Enforcement fines could treble under watchdog's new framework

Enforcement fines could treble under the Financial Services Authority’s new penalties policy unveiled today.

Under the framework, which the FSA says is more transparent, fines will be linked more closely to income and be based on:

  • Up to 20% of a firm’s revenue from the product or business area linked to the breach over the relevant period;
  • Up to 40% of an individual’s salary and benefits (including bonuses) from their job relating to the breach in non-market abuse cases; and
  • A minimum starting point of £100,000 for individuals in serious cases of market abuse.

The City watchdog says the imposition of harder hitting financial penalties which better reflect the scale of a firm’s wrongdoing will become a feature of enforcement activity in the future.

The FSA’s Policy Statement, ‘Enforcement Financial Penalties’, creates a new five-step penalty-setting framework, which has been established following a consultation paper issued in July 2009.

These are:

1. Removing any profits made from the misconduct;

2. Setting a figure to reflect the seriousness of the breach;

3. Considering any aggravating and mitigating factors;

4. Achieving the appropriate deterrent effect; and

5. Applying any settlement discount.

The policy statement also sets out a new policy for when the FSA may reduce a fine because of its financial impact; and clarifies the situations in which the authority may publicise enforcement action in criminal cases thereby bringing its approach in line with that of other agencies.
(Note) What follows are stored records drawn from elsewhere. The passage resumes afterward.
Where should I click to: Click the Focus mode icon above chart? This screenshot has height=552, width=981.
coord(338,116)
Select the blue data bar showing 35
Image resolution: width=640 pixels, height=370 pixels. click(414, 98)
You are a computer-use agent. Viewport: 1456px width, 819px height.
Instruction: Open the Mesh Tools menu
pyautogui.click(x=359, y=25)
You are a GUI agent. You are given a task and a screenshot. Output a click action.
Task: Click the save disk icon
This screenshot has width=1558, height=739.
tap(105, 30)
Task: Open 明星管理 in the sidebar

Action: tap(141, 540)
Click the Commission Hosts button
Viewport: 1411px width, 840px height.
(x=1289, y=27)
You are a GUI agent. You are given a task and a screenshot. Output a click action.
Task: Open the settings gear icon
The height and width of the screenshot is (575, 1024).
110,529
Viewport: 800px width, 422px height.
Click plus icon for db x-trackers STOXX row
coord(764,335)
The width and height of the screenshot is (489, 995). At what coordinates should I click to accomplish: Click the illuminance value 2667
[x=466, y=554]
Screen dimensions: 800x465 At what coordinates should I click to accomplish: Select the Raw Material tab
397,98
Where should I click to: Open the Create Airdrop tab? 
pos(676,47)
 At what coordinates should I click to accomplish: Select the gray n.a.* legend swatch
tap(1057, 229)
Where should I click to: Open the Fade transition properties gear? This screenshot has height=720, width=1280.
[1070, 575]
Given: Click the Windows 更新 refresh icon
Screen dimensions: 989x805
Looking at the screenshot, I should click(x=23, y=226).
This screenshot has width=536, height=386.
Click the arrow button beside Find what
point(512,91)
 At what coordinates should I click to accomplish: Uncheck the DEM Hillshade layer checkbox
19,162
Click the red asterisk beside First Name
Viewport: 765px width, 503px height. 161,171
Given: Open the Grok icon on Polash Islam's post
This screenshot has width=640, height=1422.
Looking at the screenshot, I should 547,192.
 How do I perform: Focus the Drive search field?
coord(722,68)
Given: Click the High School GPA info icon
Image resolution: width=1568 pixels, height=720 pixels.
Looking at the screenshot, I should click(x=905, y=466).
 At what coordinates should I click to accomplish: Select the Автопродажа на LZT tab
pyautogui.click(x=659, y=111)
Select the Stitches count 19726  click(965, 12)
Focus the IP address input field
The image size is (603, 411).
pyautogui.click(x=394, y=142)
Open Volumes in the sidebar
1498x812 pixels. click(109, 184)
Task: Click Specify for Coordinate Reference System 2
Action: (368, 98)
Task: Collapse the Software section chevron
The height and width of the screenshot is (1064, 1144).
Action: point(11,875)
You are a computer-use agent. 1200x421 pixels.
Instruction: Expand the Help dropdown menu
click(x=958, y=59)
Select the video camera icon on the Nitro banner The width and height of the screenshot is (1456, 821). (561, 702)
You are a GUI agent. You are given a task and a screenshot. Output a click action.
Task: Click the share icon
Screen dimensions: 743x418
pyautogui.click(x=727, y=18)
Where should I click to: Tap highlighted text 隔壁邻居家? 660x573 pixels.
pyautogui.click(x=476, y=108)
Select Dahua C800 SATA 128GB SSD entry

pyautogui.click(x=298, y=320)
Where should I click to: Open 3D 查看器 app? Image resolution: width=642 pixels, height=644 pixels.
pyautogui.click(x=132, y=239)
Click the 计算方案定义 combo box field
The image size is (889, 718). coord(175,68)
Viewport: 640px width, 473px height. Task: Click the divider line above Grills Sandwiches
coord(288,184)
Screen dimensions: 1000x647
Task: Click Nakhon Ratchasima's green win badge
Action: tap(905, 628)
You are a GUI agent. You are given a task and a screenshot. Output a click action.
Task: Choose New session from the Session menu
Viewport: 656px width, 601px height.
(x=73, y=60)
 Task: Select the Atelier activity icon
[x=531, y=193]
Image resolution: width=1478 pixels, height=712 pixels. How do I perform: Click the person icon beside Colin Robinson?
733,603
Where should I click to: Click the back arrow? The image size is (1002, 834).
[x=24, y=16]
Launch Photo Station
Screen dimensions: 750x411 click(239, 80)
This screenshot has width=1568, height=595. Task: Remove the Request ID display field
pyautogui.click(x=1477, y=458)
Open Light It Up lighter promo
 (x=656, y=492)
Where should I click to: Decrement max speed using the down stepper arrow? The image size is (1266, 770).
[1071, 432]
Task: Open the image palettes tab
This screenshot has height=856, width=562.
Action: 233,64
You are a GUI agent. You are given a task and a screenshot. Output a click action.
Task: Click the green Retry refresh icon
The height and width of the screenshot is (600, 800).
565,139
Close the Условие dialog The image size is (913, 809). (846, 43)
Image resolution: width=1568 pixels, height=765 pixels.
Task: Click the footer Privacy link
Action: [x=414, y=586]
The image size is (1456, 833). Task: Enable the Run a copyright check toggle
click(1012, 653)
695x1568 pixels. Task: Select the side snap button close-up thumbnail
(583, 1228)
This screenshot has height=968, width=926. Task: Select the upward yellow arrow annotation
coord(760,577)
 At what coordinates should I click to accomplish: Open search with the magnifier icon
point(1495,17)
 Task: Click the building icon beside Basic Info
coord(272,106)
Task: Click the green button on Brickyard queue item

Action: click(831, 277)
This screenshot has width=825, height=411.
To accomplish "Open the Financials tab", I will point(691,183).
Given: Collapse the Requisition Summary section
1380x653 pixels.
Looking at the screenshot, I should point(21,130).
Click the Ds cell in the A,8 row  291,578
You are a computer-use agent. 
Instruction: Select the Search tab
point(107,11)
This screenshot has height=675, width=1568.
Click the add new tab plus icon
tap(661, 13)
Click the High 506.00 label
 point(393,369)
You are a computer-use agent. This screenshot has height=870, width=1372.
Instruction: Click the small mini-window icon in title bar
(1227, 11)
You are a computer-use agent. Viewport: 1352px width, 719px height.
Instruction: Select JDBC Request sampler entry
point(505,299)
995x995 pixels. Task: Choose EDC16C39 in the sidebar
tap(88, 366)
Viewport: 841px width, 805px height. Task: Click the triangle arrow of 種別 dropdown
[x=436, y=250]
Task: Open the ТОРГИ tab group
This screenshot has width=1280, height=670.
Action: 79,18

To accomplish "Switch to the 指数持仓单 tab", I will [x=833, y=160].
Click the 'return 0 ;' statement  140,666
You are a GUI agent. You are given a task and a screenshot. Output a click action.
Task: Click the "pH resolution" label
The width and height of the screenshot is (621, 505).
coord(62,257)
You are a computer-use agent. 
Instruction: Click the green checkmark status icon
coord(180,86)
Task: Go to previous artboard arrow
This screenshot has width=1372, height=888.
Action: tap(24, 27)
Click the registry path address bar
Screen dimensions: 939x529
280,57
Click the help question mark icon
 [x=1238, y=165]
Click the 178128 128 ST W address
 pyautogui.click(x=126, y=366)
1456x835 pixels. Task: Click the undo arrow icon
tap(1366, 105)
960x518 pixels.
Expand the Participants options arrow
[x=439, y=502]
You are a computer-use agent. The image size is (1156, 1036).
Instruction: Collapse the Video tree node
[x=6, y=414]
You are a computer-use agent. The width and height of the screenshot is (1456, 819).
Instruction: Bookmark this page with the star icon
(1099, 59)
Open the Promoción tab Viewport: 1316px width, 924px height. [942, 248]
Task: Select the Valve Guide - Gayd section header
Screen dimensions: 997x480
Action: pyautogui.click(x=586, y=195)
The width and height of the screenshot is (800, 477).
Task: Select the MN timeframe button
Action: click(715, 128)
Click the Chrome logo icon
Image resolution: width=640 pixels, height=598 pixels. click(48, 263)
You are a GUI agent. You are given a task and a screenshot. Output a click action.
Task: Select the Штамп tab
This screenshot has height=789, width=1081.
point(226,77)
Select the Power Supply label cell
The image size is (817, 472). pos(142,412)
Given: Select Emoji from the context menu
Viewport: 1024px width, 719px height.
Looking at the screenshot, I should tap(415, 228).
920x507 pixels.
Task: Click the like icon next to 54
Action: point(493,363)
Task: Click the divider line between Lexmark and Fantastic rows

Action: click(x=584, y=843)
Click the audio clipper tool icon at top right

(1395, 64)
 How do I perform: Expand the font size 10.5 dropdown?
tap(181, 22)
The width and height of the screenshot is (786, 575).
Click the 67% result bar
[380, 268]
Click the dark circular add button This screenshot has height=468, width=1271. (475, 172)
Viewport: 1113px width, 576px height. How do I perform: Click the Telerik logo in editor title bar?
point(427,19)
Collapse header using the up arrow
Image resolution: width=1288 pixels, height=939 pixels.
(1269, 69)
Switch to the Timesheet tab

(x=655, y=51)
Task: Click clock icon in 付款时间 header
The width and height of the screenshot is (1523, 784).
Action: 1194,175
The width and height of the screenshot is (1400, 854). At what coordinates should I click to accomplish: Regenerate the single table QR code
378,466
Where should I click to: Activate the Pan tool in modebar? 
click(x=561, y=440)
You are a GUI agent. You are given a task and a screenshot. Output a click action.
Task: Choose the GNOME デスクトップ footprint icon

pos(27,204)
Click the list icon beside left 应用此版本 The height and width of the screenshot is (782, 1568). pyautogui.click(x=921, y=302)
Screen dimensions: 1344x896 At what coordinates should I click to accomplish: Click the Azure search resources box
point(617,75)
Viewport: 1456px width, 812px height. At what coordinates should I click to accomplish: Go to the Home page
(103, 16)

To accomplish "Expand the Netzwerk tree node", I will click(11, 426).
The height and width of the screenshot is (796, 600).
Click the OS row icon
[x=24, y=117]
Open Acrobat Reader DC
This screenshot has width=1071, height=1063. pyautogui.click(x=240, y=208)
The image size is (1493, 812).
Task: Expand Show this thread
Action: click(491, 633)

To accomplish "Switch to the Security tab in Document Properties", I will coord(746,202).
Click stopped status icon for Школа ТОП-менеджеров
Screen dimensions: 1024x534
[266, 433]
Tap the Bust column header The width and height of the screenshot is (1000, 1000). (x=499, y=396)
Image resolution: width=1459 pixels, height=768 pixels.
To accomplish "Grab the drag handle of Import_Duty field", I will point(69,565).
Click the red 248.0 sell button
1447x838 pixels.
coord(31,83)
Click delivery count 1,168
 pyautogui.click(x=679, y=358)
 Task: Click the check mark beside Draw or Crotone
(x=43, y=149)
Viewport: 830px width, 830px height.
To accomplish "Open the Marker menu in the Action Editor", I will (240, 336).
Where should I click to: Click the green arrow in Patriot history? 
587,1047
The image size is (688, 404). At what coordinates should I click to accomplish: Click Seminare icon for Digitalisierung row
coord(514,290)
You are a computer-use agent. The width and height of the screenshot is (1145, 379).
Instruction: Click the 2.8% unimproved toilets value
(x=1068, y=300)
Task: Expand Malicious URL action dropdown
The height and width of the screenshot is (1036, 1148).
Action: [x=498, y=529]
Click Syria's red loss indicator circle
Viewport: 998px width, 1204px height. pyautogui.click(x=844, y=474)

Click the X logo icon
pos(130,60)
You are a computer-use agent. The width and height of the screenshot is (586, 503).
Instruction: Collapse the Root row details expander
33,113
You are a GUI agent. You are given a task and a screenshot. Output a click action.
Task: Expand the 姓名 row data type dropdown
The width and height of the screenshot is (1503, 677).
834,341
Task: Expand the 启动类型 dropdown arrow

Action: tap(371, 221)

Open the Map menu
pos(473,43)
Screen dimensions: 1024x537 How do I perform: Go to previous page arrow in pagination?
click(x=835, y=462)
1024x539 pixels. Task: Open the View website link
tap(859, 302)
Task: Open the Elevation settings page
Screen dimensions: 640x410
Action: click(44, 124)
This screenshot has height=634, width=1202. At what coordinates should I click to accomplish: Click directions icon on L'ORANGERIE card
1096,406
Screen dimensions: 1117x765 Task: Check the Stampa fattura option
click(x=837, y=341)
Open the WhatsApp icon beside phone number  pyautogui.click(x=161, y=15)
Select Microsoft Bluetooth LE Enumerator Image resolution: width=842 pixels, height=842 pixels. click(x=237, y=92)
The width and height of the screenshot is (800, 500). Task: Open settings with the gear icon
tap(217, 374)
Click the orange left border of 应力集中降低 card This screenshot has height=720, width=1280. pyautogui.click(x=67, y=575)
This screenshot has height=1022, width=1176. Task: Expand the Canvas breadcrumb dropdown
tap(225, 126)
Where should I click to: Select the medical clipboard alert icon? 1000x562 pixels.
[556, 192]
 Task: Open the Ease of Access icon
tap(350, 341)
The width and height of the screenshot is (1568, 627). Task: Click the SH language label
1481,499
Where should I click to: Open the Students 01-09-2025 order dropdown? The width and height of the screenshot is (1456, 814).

Margaret Cole, the FSA’s director of enforcement and financial crime, defended the new get tough framework.

She said: “Despite industry opposition we have decided to implement these proposals as we believe enforcement penalties are a powerful tool to help change behaviour in the industry. We imposed record fines in 2009, but this new approach further amplifies the deterrent effect of our penalties and sends a powerful message to firms which makes it clear that non-compliant behaviour will not be tolerated.

“We are committed to our enforcement philosophy of credible deterrence and will continue to focus on those cases that can make a real difference, both to consumers and markets. We have repeatedly seen breaches in particular areas where insufficient account has been taken of previous enforcement action. As well as delivering increased levels of fines, we believe that our new framework offers substantially more clarity and transparency around the penalty-setting process and will reap rewards in terms of an increase in compliant behaviour.”

The new regime will apply to any breaches which occur on or after 6 March 2010 when it comes into force.